An executive said Venezuela needs to seek a stronger integration among its state-owned companies operating in the iron and steel segments, as a way to strengthen these sectors in the Venezuelan domestic market.
Jesus Mata, president at Corporación Siderúrgica de Venezuela (CSV), a holding company that includes other government-owned producers, said such a pursuit will be present in all development plans conducted by CSV.
At the symposium that discussed the perspectives for the country’s iron and steel segments, the executive said Venezuela’s technical, human and financial capacity to consolidate new industrial projects is substantial, along with new mining ventures to supply the nation’s current and future domestic needs.
Mata suggested local iron ore producers should rethink the way they operate.
“We can’t think anymore in isolated plants operating by their own. The new Venezuelan iron and steel model will point out to a total integration, which covers the mining [operations] until the manufacturing of ferrous products for final use,” he said.
CSV’s companies include iron ore producer Ferrominera Orinoco, steel producer Sidor, HBI producers Briquetera del Orinoco and Briquetera del Caroni.
Mata said such integration could empower Venezuela’s steel production, as local producer Sidor, currently operates at nearly a fourth of its installed capacity.
The executive also mentioned the country’s need of reducing immediately and considerably the costs of reduction, while facilitating a commercial and a technological integration with the private transforming sector.
Venezuela has tried to stimulate in-company trade, and has opposed imports of several products, such as refractories from Brazil.
Recently, Venezuela’s state-run steelmaker Sidor, which is part of CSV, has signed a deal with HBI producer Comsigua for the supply of iron ore pellets.

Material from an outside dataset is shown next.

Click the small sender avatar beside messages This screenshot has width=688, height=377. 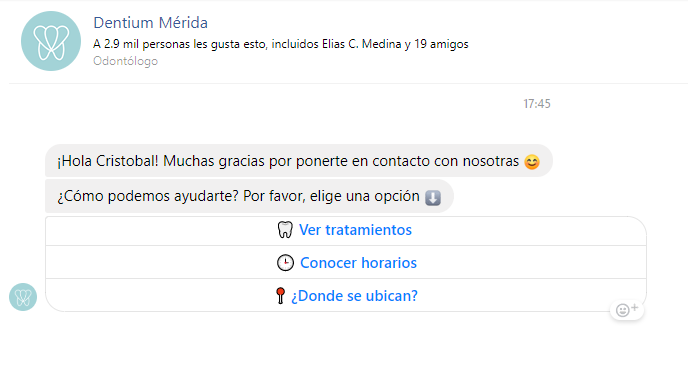click(23, 297)
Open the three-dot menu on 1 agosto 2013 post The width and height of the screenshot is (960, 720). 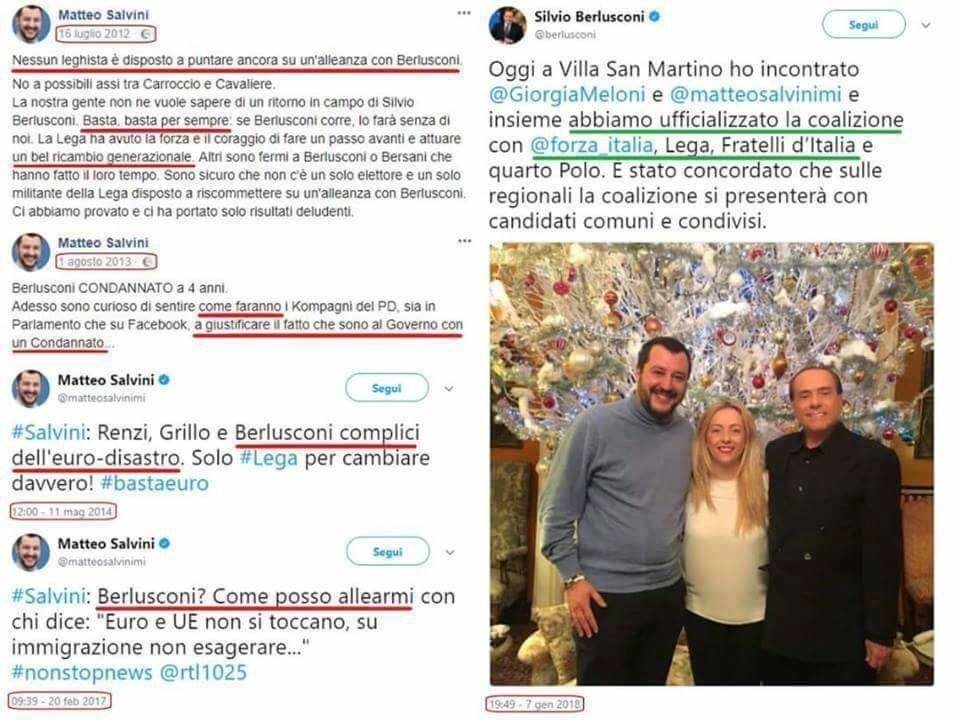(464, 241)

Sidor is expected to provide Comsigua 180,000/mt of iron ore pellets, which will be used by Comsigua to produce 132,000/mt of HBI. According to the government, the deal is expected to help Comsigua to reactive its HBI production lines. By doing so, the company will now be able export the product overseas while also supplying the material domestically.
At the same time it seeks for more in-company deals, Venezuela is also struggling to produce refractory materials to meet the demand of its domestic steel industry. Venezuela has been importing the product from Brazil in order to keep up the operations of state-run steel producer Sidor as well as the output of other segments, such as cement and aluminum, which also use the product.
Recently, in a meeting with several of the state-owned companies that comprise the Corporación Siderúrgica de Venezuela (CSV), leaders of refractories producer CVG Refractarios, along with steel producer Sidor and HBI producer Orinoco, discussed the country’s capacity to produce refractories to meet its domestic demand in a number of sectors, including the steel segment.
Since October 2014, CVG Refractarios hasn’t received enough feedstock to produce the product, according to recent media reports. CSV’s president, Jesús Zambrano Mata, said earlier this year a commission was working to substitute the imports, so the country could produce it domestically.